Wie positioniert sich die Bundesregierung derzeit zur Einführung von Videoüberwachung mit automatischer Gesichtserkennung, welche Projekte werden hierzu von Einrichtungen des Bundes oder mit deren Unterstützung durchgeführt oder geplant, und inwiefern hält die Bundesregierung eine spezielle Rechtsgrundlage für diese Technik für notwendig (bitte begründen)?
Beabsichtigt die Bundesregierung, gesetzgeberische Schritte einzuleiten, um eine klare Zuständigkeitsregelung für die Kontrolltätigkeit von BfDI und G10-Kommission zu schaffen, die auch die Kooperation zwischen diesen beiden Aufsichtsorganen umfasst?
Beabsichtigt die Bundesregierung gesetzgeberische Schritte einzuleiten, um die Kontrollbefugnis des BfDI umfassend auch beim Führen gemeinsamer Daten des BfV mit ausländischen Geheimdiensten anzuerkennen und diese ggf. gesetzlich klarstellend zu regeln?
a) Sieht die Bundesregierung eine problematische Kontrolllücke darin, dass der BfDI die von deutscher Seite in einer vom einem ausländischen Geheimdienst geführten gemeinsamen Datei nicht dort, also in dieser Datei, sehen kann, und somit auch ihre Verarbeitung kontrollieren kann, sondern lediglich prüfen kann, welche Daten von BfV oder BND dorthin übertragen worden sind (bitte begründen), und welche Schlussfolgerungen zieht sie daraus?
b) Wie viele personenbezogene Daten zu wie vielen Personen haben BfV und BND im vergangenen Jahr in gemeinsamen Dateien mit ausländischen Geheimdiensten übertragen (falls der Bundesregierung diese Zahl nicht bekannt ist, bitte, soweit vorhanden, andere Angaben zum Umfang entsprechender Datenübertragungen machen)?

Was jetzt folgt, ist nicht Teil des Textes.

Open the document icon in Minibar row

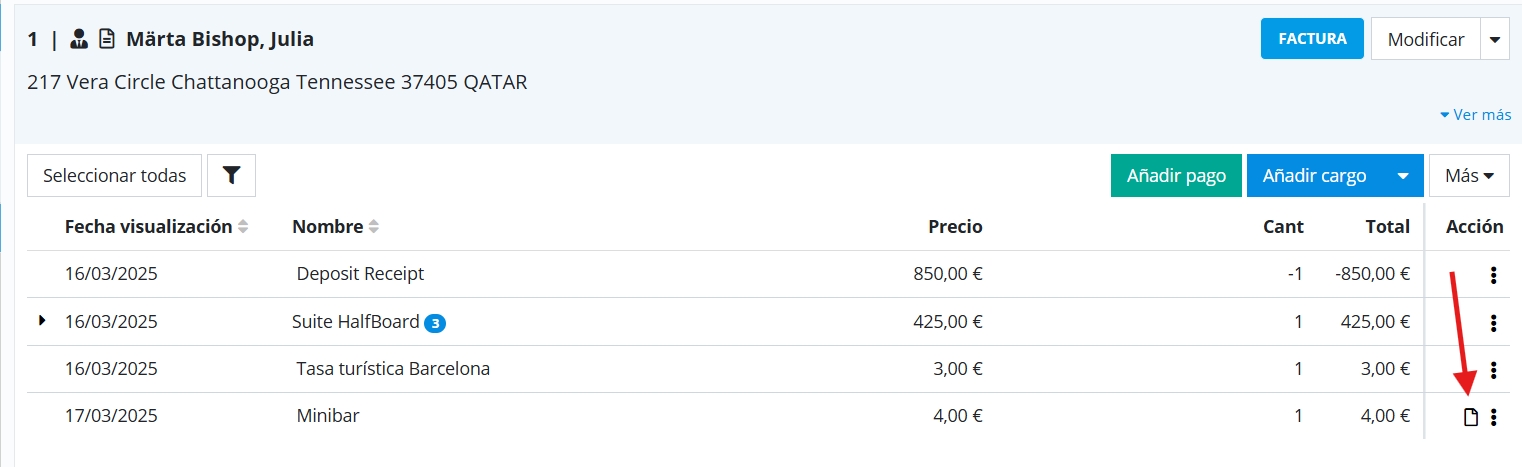coord(1470,417)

c) In wie vielen gemeinsam vom BfV oder BND mit ausländischen Geheimdiensten geführten Daten werden wie viele personenbezogene Daten gespeichert?
In welchem Umfang werden personenbezogene Daten von öffentlichen Stellen des Bundes bei Versand per E-Mail ausschließlich verschlüsselt gesendet?

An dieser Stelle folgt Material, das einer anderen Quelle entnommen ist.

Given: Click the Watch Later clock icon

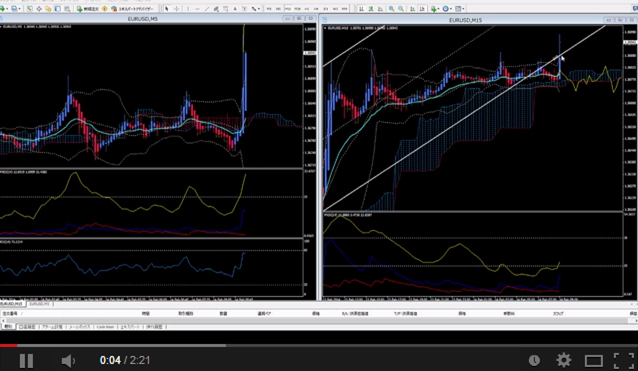Looking at the screenshot, I should [x=534, y=360].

a) Teilt die Bundesregierung die Auffassung des BfDI, ein unverschlüsselter Datenversand per E-Mail sei bei sensiblen Daten „auch dann nicht rechtmäßig, wenn vorher eine entsprechende Einwilligung des Empfängers eingeholt wurde, da diese in der Regel nicht datenschutzkonform erteilt werden kann“ (falls nein, bitte begründen)?
b) Teilt die Bundesregierung die Auffassung des BfDI, nationale Vorschriften, die einen unverschlüsselten E-Mailversand legitimieren, seien nicht DSGVO-konform?
c) Welche Schlussfolgerungen zieht die Bundesregierung für den Fall, dass gegenwärtig noch personenbezogene Daten unverschlüsselt per E-Mail versandt werden?
Welche Schlussfolgerungen zieht die Bundesregierung aus der Kritik des BfDI, für die Überprüfung von Projektträgern, die Förderanträge bei Bundesressorts stellen, fehle es dem BfV an einer Rechtsgrundlage?
Wie positioniert sich die Bundesregierung zur Empfehlung des BfDI, die Strafprozessordnung in Hinsicht auf die Erhebung und Nutzung von Daten, die von V-Leuten ermittelt wurden, zu überarbeiten und die Zusammenarbeit mit Verfassungsschutzbehörden enger und präziser zu regeln?